Teks yang Disediakan →

----

Skip to main content

I' T I K A F

“Dari Ibnu Rajab rahimahullah, Syaikh Dr. Shalih al-‘Ushaimy berkata: 

الاعتكاف هو قطع العلائق عن الخلائق للاشتغال بخدمة الخالق 

“I’tikaf itu sejatinya ialah memutus berbagai hubungan dengan para makhluk (yakni manusia), dengan tujuan untuk menyibukkan diri melayani Sang Khaliq.” 

والمراد بالخدمة: العبادة، والتعبير بها أكمل 

Dan yang dimaksud "melayani" di sini yaitu beribadah, dan ungkapan "melayani" itu lebih lengkap. 

الذي يلزم مسجدا وهو مشتغل بالكلام مع الناس والعبث ويقضِّي وقته بالطعام والنوم واستعمال الانترنت ونحو ذلك فإنه لا يسمى اعتكافا، بل يسمى إقامة، وهو يخدع نفسه، وينبغي تنزيه المسجد عن هذه الأحوال الرديئة. 

Orang yang menetap di masjid namun ia sibukkan dengan obrolan bersama orang-orang dan hal sia-sia, bahkan ia habiskan waktunya dengan makan dan tidur, asyiknya berselancar di internet, dan sebagainya, maka ini sejatinya tidak disebut i’tikaf, tapi menumpang tinggal (di masjid), dan (orang seperti itu) menipu dirinya sendiri. Karena seharusnya masjid itu dibersihkan dari hal-hal rendahan seperti ini.

  للإنسان أن يعتكف في أي حين من السنة ولو لم يكن صائما ، ولو كان لمدة يسيرة ؛ فقد روى عبدالرزاق وغيره بإسناد صحيح عن يعلى بن أمية: " إني لأدخل المسجد لا أريد إلا أن أعتكف ساعة".

----

Materi yang Disediakan →
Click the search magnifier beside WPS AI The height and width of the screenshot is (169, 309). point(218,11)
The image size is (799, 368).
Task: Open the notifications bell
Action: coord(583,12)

----

Sasaran Tugas →
1. Dalam teks tentang i'tikaf, apa arti kata "melayani" pada definisi i'tikaf tersebut?
2. Lanjutkan teks tentang i'tikaf mulai dari kalimat sesudah kalimat terakhirnya.

Jawaban Berurutan →
1. Kata "melayani" di situ berarti beribadah.

2.
(Dianjurkan) bagi seseorang agar dia ber-i’tikaf kapan saja dalam setahun walaupun saat dia tidak berpuasa, meski hanya sebentar waktunya; Abdurrazzaq dan selainnya telah meriwayatkan dengan sanad yang shahih, dari Ya’la bin Umayyah: “Saya benar-benar akan masuk masjid, dan saya tidak ingin (melakukan apapun) selain ber-i’tikaf sesaat saja (sa’atan).”

الساعة هي البرهة المستكثرة من الزمن، وهي في تقدير الدقائق في زمننا هذا بين الأربعين إلى خمس وأربعين دقيقة وهو الذي أدركت عليه كبار السن ، وأخبرني أحد أصحابنا عن العلامة أبي تراب الظاهري -وهو من شيوخ اللغة المعروفين- أن الساعة التي تعرفها العرب أقرب ما تكون ٤٥ دقيقة بتوقيتنا . 

"Sesaat" (as-sa’ah) di sini maksudnya "waktu sejenak yang waktunya diperpanjang", dan itu kalau diukur dengan hitungan menit pada zaman kita ini berarti sekitar 40-45 menit, dan itulah yang kudapati dari para orang tua.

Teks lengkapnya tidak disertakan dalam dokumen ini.